Bill C-41: Changes to anti-terror laws a step forward on humanitarian aid, but leave other forms of vital international assistance behind

On June 21, 2023, the federal government’s legislative solution to allow Canadian organizations to carry out their vital international assistance work in Afghanistan and other regions under de facto control of an entity deemed by the government to be a terrorist group, Bill C-41, received royal assent.

The version of the bill which passed into law was significantly different from the one introduced in March 2023 in the House of Commons. This includes key improvements based on recommendations from the International Civil Liberties Monitoring Group (ICLMG) and other civil society organizations. Despite these changes, the ICLMG still maintains deep concerns about aspects of the bill that undermine the provision of important forms of international assistance.

The most significant improvement was an amendment to create, for the first time, an exemption in Canada’s laws on countering terrorist financing for the provision of humanitarian assistance. This change came thanks to concerted pressure from civil society groups, and gives greater certainty to humanitarian organizations in carrying out their work; however, the government must still provide clarification on how this exemption will play out in practice.

At the same time, this exemption does not apply to many Canadian international assistance organizations that carry out vital activities, but which are not exclusively humanitarian in nature, including in regards to provision of health services, defense of human rights, efforts towards peacebuilding and support towards earning a livelihood. These organizations are now required to proceed through an unclear, burdensome and invasive authorization process. 

Among other concerns, this new regime places the onus on these groups to prove they do not violate vaguely defined security assessment rules. These rules allow the Minister of Public Safety to deny an authorization based solely on whether any individual involved in a project, including international partners, has undefined “links” to terrorism or has ever been simply investigated on terrorism grounds.

The ICLMG has documented time and again how such vague rules result in harmful impacts, including: “guilt by association” based only on unsupported allegations; political interference or ministerial discretion based on political expediency; and the promulgation of both systemic and individual bias and racism.

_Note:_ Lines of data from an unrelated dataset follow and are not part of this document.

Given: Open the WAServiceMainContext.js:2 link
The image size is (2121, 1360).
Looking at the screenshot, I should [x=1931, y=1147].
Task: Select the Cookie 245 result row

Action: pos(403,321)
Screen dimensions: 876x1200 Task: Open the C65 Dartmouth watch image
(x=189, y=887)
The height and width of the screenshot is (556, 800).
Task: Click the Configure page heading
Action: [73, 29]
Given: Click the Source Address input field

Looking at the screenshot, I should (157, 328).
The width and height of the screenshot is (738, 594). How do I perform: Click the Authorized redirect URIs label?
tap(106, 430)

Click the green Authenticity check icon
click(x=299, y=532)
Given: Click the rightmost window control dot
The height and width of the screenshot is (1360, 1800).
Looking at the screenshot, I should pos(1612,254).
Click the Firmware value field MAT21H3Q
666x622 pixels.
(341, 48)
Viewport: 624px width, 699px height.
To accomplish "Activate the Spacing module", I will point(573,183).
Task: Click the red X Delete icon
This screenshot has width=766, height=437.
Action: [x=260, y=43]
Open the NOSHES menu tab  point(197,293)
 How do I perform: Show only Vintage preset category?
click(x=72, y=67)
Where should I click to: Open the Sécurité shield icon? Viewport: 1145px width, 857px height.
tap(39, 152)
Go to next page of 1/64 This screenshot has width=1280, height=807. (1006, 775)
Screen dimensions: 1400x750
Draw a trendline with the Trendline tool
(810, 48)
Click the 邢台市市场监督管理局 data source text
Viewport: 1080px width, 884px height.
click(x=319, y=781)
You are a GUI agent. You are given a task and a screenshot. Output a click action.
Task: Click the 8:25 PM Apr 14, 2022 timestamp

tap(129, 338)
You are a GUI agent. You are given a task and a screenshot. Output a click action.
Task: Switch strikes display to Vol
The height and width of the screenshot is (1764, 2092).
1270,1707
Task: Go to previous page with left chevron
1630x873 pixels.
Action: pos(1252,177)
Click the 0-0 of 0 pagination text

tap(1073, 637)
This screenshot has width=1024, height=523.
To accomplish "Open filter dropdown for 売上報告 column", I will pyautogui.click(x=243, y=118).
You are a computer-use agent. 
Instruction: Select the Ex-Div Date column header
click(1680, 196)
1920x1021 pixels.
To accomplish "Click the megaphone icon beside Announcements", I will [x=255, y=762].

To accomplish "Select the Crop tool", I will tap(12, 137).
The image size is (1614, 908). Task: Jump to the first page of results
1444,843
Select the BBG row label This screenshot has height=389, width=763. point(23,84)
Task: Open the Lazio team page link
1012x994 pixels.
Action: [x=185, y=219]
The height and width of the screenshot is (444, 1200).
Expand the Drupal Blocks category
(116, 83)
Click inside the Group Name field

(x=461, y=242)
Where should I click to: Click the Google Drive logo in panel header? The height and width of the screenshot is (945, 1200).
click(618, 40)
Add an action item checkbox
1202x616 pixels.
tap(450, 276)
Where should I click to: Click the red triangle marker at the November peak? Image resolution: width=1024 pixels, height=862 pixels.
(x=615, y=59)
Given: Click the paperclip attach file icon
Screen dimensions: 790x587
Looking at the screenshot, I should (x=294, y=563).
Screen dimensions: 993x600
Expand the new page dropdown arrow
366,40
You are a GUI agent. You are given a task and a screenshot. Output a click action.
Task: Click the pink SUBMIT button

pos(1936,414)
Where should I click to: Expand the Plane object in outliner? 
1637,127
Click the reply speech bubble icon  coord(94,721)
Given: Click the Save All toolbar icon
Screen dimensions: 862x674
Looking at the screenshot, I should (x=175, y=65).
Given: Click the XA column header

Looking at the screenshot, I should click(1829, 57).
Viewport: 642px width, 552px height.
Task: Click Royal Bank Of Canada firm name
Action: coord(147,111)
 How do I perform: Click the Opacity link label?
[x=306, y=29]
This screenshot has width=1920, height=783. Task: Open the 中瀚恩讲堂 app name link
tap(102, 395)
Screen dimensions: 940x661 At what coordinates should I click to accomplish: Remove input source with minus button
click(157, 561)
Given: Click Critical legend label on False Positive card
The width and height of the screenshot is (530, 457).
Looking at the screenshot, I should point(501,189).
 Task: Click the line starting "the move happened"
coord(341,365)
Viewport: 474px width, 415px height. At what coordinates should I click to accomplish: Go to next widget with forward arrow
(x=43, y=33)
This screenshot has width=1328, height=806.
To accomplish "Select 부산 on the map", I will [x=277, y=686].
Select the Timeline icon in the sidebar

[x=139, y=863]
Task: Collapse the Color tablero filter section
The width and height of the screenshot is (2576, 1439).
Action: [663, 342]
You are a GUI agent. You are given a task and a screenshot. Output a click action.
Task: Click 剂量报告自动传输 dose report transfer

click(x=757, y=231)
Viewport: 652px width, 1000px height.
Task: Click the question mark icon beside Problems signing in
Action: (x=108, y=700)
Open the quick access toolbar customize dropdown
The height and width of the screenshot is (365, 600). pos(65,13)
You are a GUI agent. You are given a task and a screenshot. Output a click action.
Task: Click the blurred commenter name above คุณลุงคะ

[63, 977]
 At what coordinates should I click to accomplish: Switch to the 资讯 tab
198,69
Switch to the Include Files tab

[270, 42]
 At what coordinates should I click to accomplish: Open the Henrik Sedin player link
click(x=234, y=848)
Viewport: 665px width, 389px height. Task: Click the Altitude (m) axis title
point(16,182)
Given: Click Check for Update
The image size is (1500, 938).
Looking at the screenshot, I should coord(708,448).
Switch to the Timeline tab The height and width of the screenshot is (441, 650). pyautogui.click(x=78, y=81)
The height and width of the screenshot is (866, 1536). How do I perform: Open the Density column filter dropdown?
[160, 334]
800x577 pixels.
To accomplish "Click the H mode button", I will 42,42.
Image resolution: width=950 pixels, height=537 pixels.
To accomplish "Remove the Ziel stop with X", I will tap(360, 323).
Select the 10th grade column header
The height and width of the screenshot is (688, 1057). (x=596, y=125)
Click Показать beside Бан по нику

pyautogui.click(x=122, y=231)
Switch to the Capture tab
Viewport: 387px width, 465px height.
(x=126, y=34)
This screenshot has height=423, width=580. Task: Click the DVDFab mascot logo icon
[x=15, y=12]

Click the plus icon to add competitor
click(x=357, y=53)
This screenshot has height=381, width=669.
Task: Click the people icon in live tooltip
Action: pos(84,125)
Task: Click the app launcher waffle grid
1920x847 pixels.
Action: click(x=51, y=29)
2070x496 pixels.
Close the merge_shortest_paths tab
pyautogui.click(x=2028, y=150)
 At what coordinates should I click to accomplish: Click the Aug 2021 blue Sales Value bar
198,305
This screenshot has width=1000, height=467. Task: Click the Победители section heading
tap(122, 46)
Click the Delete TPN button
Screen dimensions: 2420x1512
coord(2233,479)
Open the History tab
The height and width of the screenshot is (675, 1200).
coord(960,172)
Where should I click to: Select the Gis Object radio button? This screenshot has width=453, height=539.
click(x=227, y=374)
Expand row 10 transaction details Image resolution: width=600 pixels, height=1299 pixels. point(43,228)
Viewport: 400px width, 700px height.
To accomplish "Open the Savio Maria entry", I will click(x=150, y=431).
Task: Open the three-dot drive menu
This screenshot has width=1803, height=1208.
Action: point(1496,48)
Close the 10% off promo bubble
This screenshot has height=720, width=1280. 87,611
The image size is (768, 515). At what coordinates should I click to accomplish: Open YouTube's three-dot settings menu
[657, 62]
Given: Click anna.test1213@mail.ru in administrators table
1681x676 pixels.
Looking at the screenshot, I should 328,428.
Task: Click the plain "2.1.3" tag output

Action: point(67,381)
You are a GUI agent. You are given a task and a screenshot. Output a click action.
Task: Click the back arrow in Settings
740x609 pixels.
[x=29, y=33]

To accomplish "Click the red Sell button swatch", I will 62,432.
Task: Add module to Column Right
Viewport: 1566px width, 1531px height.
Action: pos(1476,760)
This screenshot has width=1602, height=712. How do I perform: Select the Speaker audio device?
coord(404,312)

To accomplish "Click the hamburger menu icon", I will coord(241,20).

For example, Canadian Muslim charities are disproportionately and unjustifiably investigated for links to terrorist financing, despite the lack of credible evidence and based largely on systemic Islamophobia. Any of the many people who have carried out valuable, selfless work with these charities who may wish to apply for an authorization could now face disqualification simply because of these baseless racial and religiously-motivated investigations.

There is nothing limiting the examination of “links” or “investigations” to within Canada either, meaning that designations or investigations by foreign governments and agencies, including those who more readily deem human rights defenders or political opponents as “terrorists,” could be considered in these assessments. Examples of this abound, including Israel’s designation of six well-respected Palestinian civil society organizations as “terrorist organizations” without any evidence, or the Indian and Egyptian governments’ jailing of human rights activists as “terrorists.”

Other concerns include: 

  • Minimal restrictions around the use of information shared between the Minister of Public Safety and nine other Canadian agencies involved in national security, including CSIS, the RCMP, the CRA and the CSE. The government can also add any other organization to the list of approved entities, including foreign security and intelligence agencies;
  • Overly-broad secrecy rules for any judicial review of a rejected application, denying applicants access to the information being used to deny their application.

The ICLMG is grateful to opposition critics who raised these concerns at committee, but disappointed that they were not corrected before the bill’s adoption. The coalition will continue its work to address these problems, and calls on the government to take action to address them through regulation. The ICLMG will also be closely monitoring the implementation of the regime in order to bring concerns to the mandated one-year review of Bill C-41.

Finally, the ICLMG reiterates its concern that an exemption regime does not address the central problem at the heart of this issue: that Canada’s overly-broad counter-terrorism laws allowed for this situation to occur in the first place. The ICLMG, among others, has long raised concerns that the inherent vagueness and political nature of the word “terrorism” will continue to have unintended consequences, including on Canada’s international human rights and humanitarian obligations, evidenced by the current restrictions on the provision of aid. While an exemption regime may provide a route forward, it avoids how counter-terrorism laws create areas and entities that are considered ‘no-go,’ and continue to primarily and unjustly impact majority-Muslim countries and regions. We renew our call for the government to fundamentally revisit its approach on counter-terrorism laws and their enforcement.

The International Civil Liberties Monitoring Group, founded in 2002, is a non-partisan coalition of 44 Canadian civil society organizations from a broad range of sectors that works to defend civil liberties in the context of national security and the so-called “War on Terror.”